A Cytogenetic Study of Human Fragile Sites

Abstract

Three rare fragile sites (2q13, 12q13 and 17p12) were found to be segregating in a large kindred. Fragile sites 2q13 and 12q13 were readily detectable in culture medium 199+5%FCS, except for 2q13 in family member II-2. The treatment of 199 cultures with fluorodeoxyuridine (FUdR) or methotrexate (MTX) or aphidicolin did not increase the levels of expression of fragile sites 2q13, 12q13 or 17p12, nor did it induce fragile site 2q13 in family member II-2. For family members II-2 and III-7, the levels of expression for fragile site 12q13 was greater in 96hour cultures than in 72hour cultures. The addition of bromodeoxyuridine (BrdU) to 199 cultures reduced expression of fragile sites 2q13 and 12q13. There was a statistically significant difference in the chance of expression for fragile sites 2q13 and 12q13 in F10+20%AB+FUdR compared to F10+20%AB. Treatment of 199+5%FCS cultures with aphidicolin induced the common fragile sites 3p14, 6q26, 16q23 and Xp22, and did so frequently in both homologues. In these aphidicolin treated cultures, the subjects studied showed fragile site expression at different rates with time. At 72hours there was a significant difference between subjects but by 96hours there was no significant difference between the subjects. C-banding studies of the aphidicolin induced fragile site 16q23 indicated that fragile sites induced by aphidicolin may be individually site specific sensitive for each homologue. The addition of uridine or excess thymidine or FUdR to the lymphoblastoid cell line (LCL) established from family member II-2 did not induce fragile site 2ql3, nor did it enhance expression of fragile sites 12ql3 or 17pl2. There was a lower level of fragile site expression in the LCL (B-lymphocytes) compared to the PHA stimulated T- lymphocyte cultures.

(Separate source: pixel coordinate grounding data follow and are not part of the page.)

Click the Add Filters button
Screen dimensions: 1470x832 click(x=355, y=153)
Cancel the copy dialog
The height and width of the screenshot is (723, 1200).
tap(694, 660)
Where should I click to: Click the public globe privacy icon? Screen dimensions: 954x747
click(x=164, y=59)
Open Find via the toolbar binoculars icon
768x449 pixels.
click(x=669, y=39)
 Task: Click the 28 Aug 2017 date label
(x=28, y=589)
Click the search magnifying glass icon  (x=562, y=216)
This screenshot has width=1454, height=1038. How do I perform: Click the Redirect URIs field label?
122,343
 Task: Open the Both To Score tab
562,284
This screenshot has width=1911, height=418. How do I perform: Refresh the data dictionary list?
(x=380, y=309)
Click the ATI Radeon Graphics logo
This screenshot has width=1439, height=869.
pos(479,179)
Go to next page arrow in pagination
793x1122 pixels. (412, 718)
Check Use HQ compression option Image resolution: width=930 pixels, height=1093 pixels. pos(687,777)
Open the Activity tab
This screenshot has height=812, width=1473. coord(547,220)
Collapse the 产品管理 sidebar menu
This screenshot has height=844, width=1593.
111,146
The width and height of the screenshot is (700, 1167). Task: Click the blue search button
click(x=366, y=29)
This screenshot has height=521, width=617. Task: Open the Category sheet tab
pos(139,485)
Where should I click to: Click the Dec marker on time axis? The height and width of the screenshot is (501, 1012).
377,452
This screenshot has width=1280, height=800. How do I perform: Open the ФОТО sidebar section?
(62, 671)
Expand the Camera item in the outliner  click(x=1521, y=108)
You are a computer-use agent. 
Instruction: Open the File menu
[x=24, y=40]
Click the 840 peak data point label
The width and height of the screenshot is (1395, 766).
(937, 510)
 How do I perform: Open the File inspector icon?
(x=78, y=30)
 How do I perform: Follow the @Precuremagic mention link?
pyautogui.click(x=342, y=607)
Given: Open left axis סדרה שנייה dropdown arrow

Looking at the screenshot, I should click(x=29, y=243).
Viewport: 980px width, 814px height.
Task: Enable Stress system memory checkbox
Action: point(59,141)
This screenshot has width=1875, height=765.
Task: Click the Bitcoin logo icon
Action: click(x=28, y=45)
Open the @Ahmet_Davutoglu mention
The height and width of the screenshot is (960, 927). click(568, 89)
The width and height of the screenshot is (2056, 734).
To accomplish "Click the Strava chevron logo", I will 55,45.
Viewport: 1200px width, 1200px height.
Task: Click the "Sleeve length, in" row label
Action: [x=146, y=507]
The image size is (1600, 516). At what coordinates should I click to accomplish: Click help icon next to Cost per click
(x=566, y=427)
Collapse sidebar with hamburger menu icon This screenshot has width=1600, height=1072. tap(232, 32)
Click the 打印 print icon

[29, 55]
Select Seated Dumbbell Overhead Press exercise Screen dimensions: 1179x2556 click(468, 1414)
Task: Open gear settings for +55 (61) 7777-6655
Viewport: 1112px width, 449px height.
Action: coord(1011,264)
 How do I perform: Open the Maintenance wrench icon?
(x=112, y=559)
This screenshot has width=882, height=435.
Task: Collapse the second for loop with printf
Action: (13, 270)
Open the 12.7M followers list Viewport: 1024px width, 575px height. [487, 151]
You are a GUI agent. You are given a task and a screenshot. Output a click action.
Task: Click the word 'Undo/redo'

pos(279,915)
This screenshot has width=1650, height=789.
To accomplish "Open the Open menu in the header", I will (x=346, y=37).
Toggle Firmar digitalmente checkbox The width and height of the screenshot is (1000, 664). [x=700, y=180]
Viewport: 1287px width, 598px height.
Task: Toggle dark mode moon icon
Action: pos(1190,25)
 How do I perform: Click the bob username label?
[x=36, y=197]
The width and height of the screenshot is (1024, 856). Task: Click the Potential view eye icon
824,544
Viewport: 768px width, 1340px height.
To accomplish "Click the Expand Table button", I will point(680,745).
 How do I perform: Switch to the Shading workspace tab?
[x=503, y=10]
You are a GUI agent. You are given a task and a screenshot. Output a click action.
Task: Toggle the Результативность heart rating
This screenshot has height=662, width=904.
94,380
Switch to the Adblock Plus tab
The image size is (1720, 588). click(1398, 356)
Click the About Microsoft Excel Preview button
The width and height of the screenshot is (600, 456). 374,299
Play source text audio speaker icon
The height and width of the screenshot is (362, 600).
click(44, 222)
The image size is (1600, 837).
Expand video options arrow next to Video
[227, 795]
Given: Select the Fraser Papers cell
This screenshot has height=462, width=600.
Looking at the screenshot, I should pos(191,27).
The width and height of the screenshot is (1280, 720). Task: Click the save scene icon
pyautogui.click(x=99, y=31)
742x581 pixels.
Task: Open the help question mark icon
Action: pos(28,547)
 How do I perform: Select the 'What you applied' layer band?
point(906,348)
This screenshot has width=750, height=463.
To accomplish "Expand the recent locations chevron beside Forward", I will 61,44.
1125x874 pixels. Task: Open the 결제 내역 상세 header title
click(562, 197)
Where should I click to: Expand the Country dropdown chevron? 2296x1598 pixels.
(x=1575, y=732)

Co-cultivation experiments between family members (II-2, III-6 and III-7) who were either expressors or non-expressors of the fragile sites (2ql3, 12ql3, 17pl2) showed no evidence of the existence of fragility reducing or fragility enhancing factors. There were no significant differences in the rate of sister chromatid exchange (SCE) between family members (II-2, III-7) and the five controls (CT 1-5). No sister chromatid exchange (SCE) was observed at the fragile sites studied. The clinical history of the family showed no evidence of cancer, mental retardation or phenotypic abnormalities.